BEGIN

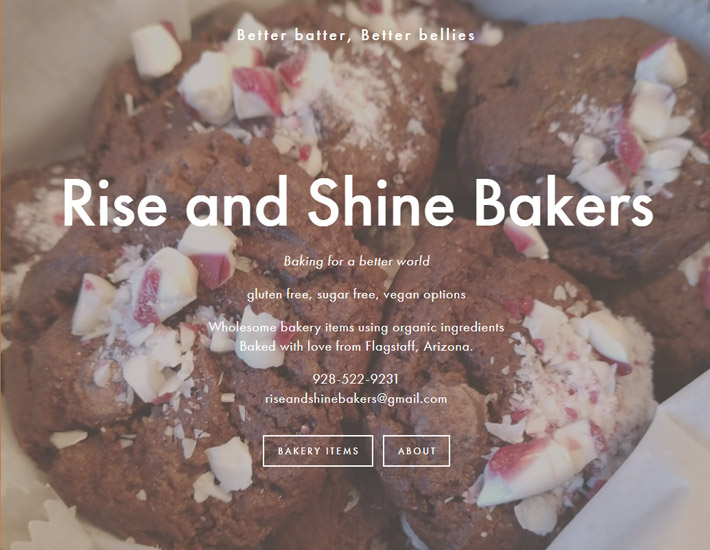Image resolution: width=710 pixels, height=550 pixels.
Task: Select the 'Better batter, Better bellies' tagline
Action: coord(356,35)
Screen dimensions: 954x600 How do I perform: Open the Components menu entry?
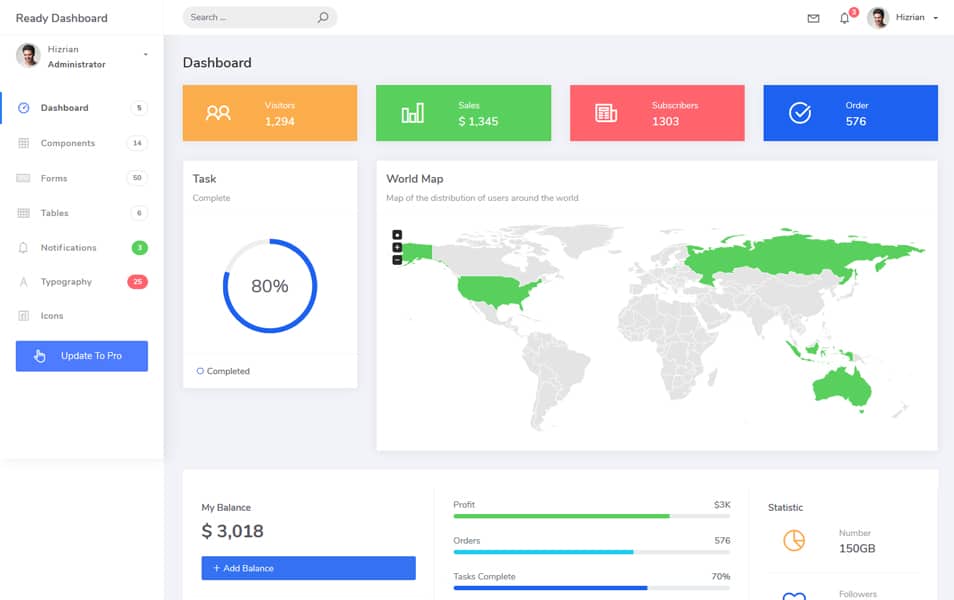[70, 142]
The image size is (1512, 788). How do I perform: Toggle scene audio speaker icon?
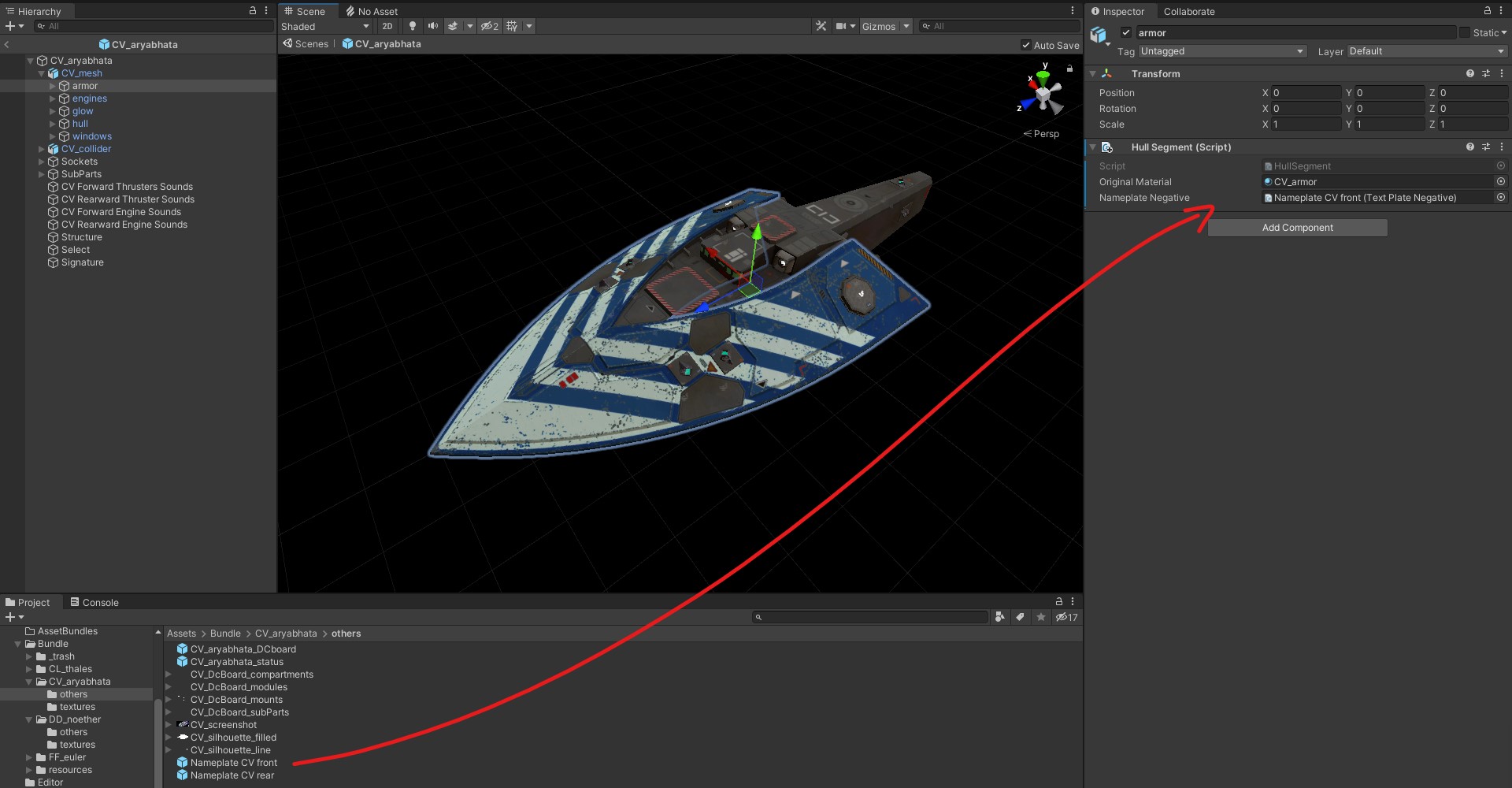pos(432,26)
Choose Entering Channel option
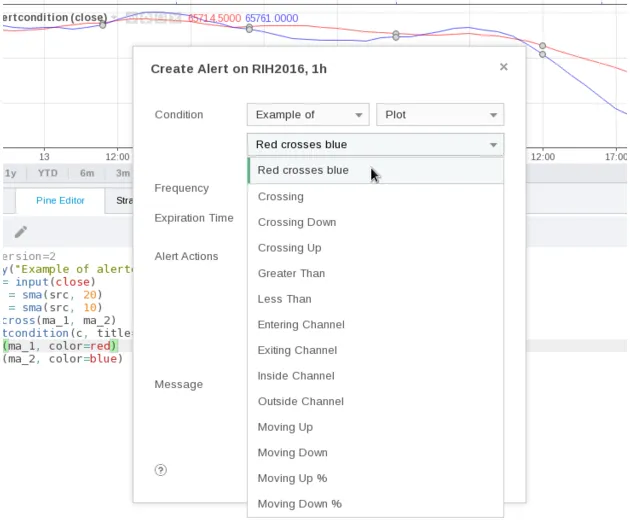 click(300, 325)
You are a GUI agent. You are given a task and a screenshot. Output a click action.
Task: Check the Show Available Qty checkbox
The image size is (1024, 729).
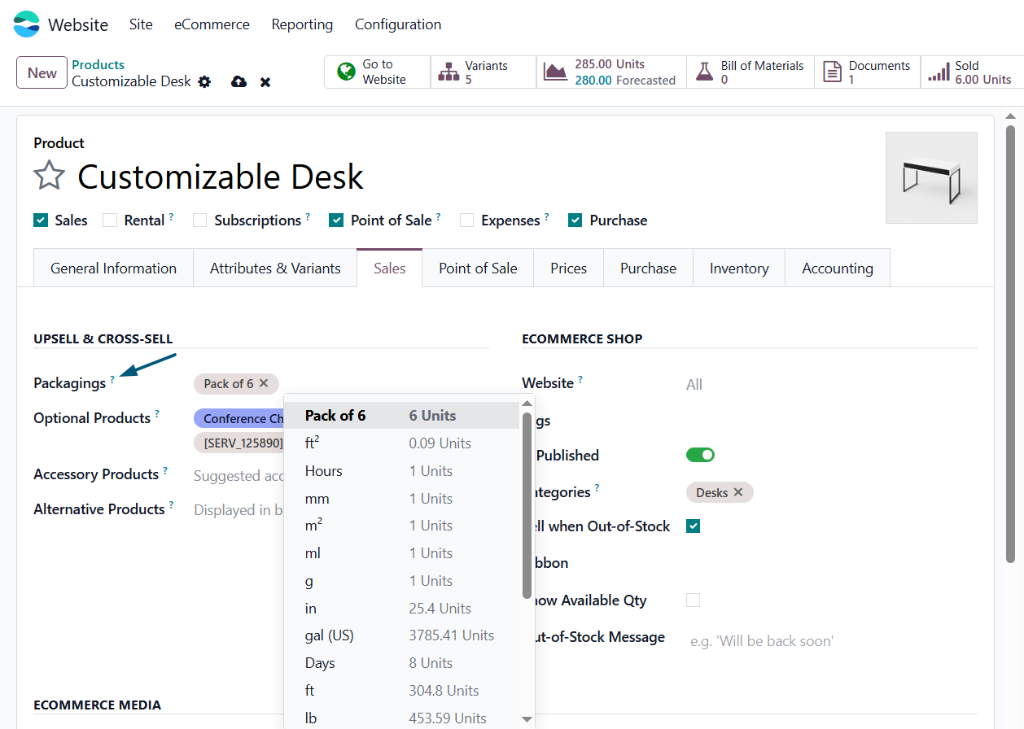[693, 600]
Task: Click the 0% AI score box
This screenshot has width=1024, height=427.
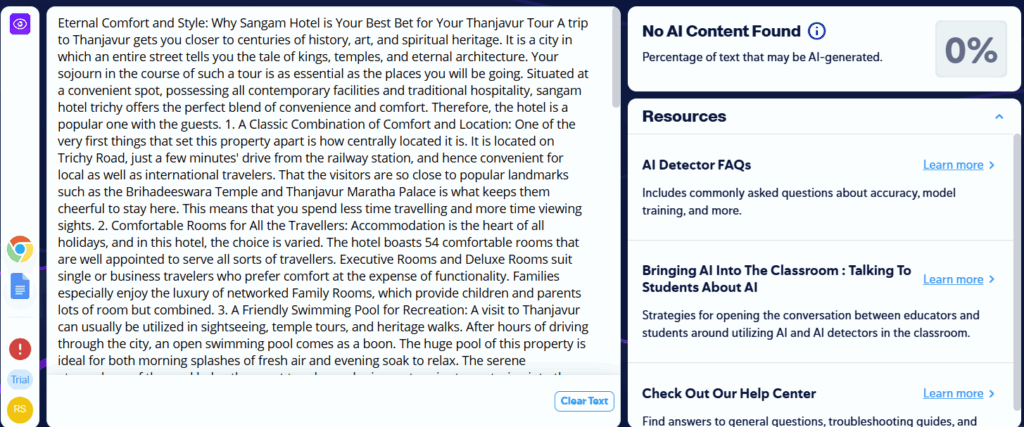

END

• Activity:
When the word "screenshot" shows up in a line of the entries, pull that line out.

• Solution:
You are a GUI agent. You are given a task and a screenshot. Output a click action.
This screenshot has width=1024, height=427.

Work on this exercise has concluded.